The proposed charter would let institutions choose either the mutual or stock form of ownership. Florida hasn't offered a charter that permits mutual ownership since eliminating the old mutual thrift charter in 1992.

"We did not want to preclude any of those entities from converting to a mutual savings bank," said Doug Johnson, assistant director of the Florida Division of Banking. "Right now they don't have an option."

Whether institutions will jump at the chance to switch charters remains to be seen, Mr. Johnson said. "We're not marketers," he said. "We just feel it's a viable option."

Currently, Florida offers charters for commercial banks and savings and loans. The state is following in the footsteps of Michigan and 29 other states that have established savings bank charters.

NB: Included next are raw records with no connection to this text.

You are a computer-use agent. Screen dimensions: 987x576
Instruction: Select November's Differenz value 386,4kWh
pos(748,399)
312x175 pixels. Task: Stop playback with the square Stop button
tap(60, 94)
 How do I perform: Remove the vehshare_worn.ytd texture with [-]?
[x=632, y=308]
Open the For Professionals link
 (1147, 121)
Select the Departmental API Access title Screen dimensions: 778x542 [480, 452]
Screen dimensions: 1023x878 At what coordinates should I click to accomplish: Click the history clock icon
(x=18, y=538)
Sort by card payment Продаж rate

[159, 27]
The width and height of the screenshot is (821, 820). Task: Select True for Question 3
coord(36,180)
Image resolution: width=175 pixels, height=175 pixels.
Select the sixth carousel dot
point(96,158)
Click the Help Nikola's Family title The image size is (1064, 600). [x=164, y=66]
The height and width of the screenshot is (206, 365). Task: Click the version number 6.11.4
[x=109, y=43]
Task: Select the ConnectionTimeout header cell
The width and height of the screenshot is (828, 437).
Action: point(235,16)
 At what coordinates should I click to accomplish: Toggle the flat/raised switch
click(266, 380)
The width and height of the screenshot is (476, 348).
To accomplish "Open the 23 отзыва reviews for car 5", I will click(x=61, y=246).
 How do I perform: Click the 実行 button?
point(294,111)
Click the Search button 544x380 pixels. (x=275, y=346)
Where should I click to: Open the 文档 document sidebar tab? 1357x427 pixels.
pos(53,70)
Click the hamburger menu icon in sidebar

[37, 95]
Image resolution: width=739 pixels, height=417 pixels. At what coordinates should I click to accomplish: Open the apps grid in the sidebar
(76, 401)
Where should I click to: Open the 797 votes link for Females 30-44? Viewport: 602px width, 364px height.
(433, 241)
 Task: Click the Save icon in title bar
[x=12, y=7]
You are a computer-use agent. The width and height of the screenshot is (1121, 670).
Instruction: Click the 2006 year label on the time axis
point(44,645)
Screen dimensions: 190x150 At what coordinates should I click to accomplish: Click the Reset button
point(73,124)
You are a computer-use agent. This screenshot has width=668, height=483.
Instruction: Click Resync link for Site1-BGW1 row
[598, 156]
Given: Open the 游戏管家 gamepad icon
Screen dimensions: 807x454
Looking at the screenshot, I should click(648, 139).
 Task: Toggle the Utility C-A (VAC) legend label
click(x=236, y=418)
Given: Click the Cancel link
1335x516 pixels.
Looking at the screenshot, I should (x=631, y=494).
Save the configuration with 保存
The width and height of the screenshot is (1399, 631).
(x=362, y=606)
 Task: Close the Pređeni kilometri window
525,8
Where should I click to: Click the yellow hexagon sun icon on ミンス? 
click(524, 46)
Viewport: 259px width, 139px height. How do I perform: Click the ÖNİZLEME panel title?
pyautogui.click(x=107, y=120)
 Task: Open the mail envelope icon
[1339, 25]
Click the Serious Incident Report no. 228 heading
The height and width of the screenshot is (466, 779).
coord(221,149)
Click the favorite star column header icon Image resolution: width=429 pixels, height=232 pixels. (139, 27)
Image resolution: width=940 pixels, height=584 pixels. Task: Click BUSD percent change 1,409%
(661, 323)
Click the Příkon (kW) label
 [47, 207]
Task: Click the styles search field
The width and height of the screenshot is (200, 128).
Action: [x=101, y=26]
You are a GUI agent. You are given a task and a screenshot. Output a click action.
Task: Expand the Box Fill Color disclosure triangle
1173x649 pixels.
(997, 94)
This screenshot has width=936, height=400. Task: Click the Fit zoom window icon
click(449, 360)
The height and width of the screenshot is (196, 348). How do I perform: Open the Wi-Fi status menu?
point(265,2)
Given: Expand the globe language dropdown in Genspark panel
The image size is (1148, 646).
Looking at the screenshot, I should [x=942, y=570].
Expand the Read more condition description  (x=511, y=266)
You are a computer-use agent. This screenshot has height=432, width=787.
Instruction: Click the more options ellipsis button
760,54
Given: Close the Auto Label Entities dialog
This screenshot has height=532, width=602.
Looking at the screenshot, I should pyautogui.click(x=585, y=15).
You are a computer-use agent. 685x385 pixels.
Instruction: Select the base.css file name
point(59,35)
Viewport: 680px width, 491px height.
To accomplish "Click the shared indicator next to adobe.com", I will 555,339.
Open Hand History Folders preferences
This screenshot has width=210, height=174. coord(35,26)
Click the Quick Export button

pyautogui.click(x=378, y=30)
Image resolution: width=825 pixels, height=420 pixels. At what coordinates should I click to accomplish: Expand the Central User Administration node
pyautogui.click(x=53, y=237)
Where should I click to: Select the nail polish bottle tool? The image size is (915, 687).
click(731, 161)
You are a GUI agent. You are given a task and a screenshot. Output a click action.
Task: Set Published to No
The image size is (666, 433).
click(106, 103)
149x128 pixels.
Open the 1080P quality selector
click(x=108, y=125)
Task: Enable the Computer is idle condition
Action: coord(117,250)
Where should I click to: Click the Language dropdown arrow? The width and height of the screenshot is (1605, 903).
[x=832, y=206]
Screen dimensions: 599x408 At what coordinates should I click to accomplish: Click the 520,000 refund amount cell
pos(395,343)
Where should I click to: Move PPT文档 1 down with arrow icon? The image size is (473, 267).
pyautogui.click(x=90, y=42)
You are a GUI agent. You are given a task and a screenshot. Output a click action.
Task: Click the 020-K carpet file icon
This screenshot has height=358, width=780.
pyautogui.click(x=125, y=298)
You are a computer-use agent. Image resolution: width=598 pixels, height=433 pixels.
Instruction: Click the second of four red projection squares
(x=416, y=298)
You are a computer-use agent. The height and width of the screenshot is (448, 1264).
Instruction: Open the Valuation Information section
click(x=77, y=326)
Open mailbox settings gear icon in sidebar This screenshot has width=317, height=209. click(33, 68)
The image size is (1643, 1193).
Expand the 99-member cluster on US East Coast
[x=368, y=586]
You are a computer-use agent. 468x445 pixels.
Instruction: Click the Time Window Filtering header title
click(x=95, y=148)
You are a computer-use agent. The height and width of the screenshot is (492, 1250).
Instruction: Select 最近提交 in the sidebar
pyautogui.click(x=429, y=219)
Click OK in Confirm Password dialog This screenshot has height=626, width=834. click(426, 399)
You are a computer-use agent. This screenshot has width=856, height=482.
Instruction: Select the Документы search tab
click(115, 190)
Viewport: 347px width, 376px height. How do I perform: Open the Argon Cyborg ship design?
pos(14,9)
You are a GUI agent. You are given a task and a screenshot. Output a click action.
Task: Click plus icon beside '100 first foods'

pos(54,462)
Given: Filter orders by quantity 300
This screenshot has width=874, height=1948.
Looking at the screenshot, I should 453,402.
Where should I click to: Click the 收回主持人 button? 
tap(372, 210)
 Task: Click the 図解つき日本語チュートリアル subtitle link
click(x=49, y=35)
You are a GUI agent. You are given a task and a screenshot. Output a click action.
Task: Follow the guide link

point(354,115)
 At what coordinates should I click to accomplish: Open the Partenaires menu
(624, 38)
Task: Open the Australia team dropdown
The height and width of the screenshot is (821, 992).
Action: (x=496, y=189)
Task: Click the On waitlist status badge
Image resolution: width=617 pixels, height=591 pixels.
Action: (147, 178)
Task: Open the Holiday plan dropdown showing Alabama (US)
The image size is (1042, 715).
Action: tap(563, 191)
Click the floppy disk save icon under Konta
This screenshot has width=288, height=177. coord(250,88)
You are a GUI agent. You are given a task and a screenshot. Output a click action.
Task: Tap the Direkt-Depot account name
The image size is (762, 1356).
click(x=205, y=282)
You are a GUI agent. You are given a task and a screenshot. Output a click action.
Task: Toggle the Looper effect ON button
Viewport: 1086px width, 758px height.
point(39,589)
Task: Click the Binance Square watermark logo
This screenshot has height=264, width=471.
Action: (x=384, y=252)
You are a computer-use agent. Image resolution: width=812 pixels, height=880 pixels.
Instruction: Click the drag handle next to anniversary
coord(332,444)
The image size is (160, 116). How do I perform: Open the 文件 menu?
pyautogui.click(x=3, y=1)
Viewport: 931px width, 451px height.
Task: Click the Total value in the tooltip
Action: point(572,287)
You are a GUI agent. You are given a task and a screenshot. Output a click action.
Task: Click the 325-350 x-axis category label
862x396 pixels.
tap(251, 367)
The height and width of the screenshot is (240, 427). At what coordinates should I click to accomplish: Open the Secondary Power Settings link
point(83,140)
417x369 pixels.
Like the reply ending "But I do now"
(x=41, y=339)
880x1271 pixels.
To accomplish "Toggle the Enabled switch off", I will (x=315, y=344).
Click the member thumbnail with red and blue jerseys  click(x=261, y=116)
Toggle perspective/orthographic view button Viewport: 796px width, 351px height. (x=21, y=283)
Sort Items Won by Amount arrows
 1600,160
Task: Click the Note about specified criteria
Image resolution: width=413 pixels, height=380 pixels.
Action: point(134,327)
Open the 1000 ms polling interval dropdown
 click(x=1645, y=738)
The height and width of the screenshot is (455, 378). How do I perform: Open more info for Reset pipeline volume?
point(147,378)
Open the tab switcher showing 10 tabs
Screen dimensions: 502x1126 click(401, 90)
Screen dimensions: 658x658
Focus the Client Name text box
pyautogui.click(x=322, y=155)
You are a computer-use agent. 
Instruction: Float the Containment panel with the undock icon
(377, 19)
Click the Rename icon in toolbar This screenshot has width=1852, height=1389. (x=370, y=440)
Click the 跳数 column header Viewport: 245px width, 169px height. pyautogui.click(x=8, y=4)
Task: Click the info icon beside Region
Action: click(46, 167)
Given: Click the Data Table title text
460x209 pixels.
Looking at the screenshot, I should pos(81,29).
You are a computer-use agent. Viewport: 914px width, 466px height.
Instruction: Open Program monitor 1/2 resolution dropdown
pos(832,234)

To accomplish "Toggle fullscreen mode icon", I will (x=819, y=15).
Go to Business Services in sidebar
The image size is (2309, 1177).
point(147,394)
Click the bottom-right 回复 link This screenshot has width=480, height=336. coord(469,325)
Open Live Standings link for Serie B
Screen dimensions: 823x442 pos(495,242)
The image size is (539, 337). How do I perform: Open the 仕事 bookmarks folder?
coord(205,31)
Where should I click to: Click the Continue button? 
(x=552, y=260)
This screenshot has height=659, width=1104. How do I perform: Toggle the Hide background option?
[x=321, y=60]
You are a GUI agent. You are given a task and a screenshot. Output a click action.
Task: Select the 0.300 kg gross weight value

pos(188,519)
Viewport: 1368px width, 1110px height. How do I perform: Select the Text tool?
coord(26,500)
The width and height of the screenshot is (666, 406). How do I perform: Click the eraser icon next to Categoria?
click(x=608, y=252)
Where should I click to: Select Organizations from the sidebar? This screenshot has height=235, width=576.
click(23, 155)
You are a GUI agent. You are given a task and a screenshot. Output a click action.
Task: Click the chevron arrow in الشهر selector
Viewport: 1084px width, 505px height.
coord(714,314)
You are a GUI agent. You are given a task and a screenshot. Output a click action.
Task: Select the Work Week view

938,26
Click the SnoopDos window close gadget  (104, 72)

The Michigan law's aim was to create a safe haven for federal thrifts that want to keep their focus on mortgage lending should the federal thrift charter be merged into the federal bank charter.

The Florida proposal, however, is also aimed at credit unions that might want to convert.

The Florida Bankers Association hasn't formally reviewed the proposed charter, but the group's executive vice president said he sees it as a way to get tax-exempt credit unions that want to expand their customer bases to pay taxes. John Milstead said that it will be an option if all credit unions can no longer seek membership outside their common bond. Federal credit unions, which are also mutually owned, can no longer accept members from more than one company.

"Our initial look at it, we think it has a great many positive aspects," Mr. Milstead said.

Jeff Grady, executive director of the Community Bankers of Florida, said his group would likely push for legislation enacting the new charter. The proposal will be introduced in the Florida legislature next March.

Although the two main bankers groups have given their initial blessing, the Florida Credit Union League said it has yet to study the proposal.

Mark Ivester, director of marketing and communication for the Florida Credit Union League, said the proposed legislation is not directed at credit unions. Besides, he said he's unaware of any credit unions who want to convert to a thrift charter.